_Objet de la tâche:_ Selon le texte sur le CETA, quelle filière spécifique le traité prévoit-il de créer au Canada ?
====== Texte à lire
Deuxième crainte, les exportations de bovins et de porcs du Canada : le document d’évaluation regrette que les quotas d’exportation soient augmentés dans ces domaines, qui sont en crise en Europe. Surtout, il rappelle que le Canada accepte le recours aux OGM, aux hormones et aux antibiotiques et permet de nourrir les troupeaux avec des farines animales. Aux critiques portant sur ces points, le gouvernement français a longtemps répondu que toutes les importations canadiennes devraient nécessairement se conformer au droit européen. En réalité, il n’en est rien si la clause n’est pas prévue dans le traité. Or, le CETA prévoit bien au Canada la création d’une filière spécifique d’exportation vers l’Europe de viande sans hormones (il restera à maitriser le risque de fraude) mais ne prévoit rien sur le reste. Le risque est alors que le CETA serve de modèle négatif à d’autres traités commerciaux : là où l’on aurait attendu qu’il contribue à la « transition écologique » de l’agriculture, il œuvre dans le sens inverse.

 Enfin, les chapitres du traité sur l’environnement n’ont aucune force contraignante alors que qu’ils auraient pu permettre d’interdire certaines pratiques (subventions aux énergies fossiles, investissements néfastes) et le climat est le grand absent : rien n’est prévu pour limiter les émissions supplémentaires de GES liées à l’accord ni pour inciter à recourir à des technologies moins émettrices en carbone.

Corriger le tir ? Modifier les accords commerciaux de l’Union ?  Les chances sont faibles

 La mission d’évaluation du CETA a incité les pouvoirs publics français à suivre très attentivement l’application concrète de l’accord ; à publier un document interprétatif précisant le sens et la portée de certaines clauses dans le domaine de la santé et de l’environnement ; à instaurer un étiquetage précis et complet sur les modes de production de la viande vendue ; à introduire enfin dans le CETA un « veto climatique » déclenché par les signataires et opposable à toute entreprise qui se plaindrait d’une réglementation destinée à protéger le climat. Il demandait surtout que les futurs accords de l’Union intègrent désormais les préoccupations environnementales et climatiques. En veillant à restaurer une meilleure transparence et à élargir la collaboration aux aspects plus qualitatifs qui pèsent sur le commerce, le rapport d’évaluation respectait pleinement l’esprit des accords de 2e génération : le but ultime n’est pas seulement d’échanger des biens et services mais de progresser ensemble vers une concurrence plus loyale.
============
====== Entrées fournies
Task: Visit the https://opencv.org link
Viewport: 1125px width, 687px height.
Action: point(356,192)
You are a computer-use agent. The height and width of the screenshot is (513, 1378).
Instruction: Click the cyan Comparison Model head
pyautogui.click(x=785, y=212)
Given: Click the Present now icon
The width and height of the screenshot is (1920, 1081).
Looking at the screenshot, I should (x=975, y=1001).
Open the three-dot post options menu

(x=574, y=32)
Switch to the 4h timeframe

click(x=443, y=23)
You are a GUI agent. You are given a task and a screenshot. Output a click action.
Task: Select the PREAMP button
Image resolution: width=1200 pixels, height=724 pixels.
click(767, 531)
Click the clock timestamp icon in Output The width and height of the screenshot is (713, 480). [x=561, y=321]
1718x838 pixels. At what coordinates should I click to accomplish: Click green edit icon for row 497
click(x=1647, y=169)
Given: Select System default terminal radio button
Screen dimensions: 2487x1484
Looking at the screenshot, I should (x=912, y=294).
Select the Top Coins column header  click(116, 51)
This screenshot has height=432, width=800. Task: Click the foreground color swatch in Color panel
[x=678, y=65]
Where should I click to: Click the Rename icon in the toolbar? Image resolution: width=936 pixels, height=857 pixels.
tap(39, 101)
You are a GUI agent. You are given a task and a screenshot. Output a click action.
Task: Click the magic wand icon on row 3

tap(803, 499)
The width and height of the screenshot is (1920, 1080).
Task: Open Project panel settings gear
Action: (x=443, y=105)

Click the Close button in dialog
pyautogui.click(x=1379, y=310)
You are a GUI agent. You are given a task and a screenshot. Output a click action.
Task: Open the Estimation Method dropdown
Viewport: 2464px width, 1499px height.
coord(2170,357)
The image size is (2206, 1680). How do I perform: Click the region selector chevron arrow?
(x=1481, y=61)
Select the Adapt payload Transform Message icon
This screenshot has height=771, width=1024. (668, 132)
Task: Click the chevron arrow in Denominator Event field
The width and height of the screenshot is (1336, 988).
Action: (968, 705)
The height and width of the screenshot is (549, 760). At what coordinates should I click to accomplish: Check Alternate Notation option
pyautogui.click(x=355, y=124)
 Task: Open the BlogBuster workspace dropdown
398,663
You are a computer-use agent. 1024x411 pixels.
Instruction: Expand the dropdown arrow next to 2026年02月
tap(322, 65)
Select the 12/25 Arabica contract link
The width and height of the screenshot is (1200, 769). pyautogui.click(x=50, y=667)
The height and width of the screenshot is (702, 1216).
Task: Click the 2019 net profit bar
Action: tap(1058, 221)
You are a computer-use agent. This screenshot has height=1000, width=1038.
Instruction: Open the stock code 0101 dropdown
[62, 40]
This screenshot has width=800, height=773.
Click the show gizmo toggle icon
============
_Réponse attendue:_ Une filière d'exportation vers l'Europe de viande sans hormones.